On one machine I’m using, it happens that I’ve currently got 104 defunct processes right now owned by my userid. The system in question has 1122 of them at the moment. It will probably have to be rebooted, because there’s no indication that the parent of the processes in question still exists, so the reason for this is somehow non-standard.

The usual way of getting a defunct process is when the parent dies or exits without waiting for its child to do die or exit before it.

This is simple enough to demonstrate:

#include <unistd.h>
#include <stdio.h>

int main()
{
pid_t p = fork() ;

if ( p )
{
printf( "parent: forked: %d.  sleep(10).\n", (int)p ) ;

sleep( 10 ) ;
}
else
{
printf( "child: exit().\n" ) ;
}

return 0 ;
}


Executing this I see:

# a.out
child: exit().
parent: forked: 2270.  sleep(10).


and in the ps output:

# ps -ef | grep peeterj | grep a.out | grep -v grep
pj | grep a.out
peeterj   2270  2269  0 13:21 pts/8    00:00:00 [a.out] <defunct>
peeterj   2269  5639  0 13:21 pts/8    00:00:00 a.out


However, once that parent exits, the child is reaped by init and the defunct process is gone. What is different about a persistent defunct process that appears to stay that way even with the death of the parent?
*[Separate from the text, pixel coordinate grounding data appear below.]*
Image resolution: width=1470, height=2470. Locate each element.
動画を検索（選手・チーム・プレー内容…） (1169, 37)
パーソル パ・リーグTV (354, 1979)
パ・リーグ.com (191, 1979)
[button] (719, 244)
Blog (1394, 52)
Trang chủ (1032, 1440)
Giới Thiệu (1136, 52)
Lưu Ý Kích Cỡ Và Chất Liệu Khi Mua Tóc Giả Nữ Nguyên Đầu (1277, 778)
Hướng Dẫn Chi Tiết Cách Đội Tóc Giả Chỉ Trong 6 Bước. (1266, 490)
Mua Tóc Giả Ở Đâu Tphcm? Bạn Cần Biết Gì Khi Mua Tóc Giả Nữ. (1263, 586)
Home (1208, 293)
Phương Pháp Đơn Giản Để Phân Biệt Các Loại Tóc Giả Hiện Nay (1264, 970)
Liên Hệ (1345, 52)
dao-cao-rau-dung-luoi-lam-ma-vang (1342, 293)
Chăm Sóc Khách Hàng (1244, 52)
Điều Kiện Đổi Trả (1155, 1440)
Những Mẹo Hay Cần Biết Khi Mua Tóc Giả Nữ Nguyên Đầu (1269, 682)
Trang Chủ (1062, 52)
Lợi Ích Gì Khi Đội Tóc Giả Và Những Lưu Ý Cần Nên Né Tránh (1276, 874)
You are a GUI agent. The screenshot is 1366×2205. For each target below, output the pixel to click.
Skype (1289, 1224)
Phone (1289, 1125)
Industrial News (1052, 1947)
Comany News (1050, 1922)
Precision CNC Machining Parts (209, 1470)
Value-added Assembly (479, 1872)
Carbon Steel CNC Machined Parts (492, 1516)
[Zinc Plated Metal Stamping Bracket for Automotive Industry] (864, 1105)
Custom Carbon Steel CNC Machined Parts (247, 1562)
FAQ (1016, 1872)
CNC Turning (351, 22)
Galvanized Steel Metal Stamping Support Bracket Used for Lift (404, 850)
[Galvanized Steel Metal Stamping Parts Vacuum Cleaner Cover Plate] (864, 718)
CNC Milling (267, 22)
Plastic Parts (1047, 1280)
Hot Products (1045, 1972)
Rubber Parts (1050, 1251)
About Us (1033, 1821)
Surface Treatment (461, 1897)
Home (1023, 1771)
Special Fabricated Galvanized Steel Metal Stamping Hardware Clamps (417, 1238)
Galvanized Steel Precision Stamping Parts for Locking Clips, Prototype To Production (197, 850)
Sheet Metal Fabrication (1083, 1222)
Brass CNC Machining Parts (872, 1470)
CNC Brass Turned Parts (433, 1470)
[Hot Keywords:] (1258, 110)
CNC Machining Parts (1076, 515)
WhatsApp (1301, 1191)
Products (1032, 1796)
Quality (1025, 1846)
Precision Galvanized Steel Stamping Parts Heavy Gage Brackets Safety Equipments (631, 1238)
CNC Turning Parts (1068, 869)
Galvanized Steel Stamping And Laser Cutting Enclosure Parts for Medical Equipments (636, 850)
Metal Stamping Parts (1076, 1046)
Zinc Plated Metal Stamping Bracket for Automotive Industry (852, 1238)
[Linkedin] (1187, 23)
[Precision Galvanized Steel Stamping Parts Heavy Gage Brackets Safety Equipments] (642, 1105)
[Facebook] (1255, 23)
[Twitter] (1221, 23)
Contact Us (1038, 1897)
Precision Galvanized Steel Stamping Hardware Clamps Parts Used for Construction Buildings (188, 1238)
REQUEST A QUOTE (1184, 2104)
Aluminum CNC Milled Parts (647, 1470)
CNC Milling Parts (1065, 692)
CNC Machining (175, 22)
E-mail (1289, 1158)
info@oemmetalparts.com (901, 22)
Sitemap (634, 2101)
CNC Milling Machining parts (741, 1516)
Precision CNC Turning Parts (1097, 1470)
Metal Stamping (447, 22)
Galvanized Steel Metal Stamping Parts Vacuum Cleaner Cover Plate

I’ve suspected clearcase being a factor a few times, but don’t have much to base that belief on. On the system where I’ve currently got lots of these undead beasties, I notice that they are parented by init:

peeterj  29499     1  0 Sep01 ?        00:00:00 [db2vend]
peeterj  31001     1  0 Aug26 ?        00:00:00 [db2fmp]


db2vend uses pipes, which could be a factor, but I don’t think that db2fmp uses pipes (instead using shared memory for its IPC).

What is it about such a process that makes init, the new parent, unable to reap the wait status of that undead child?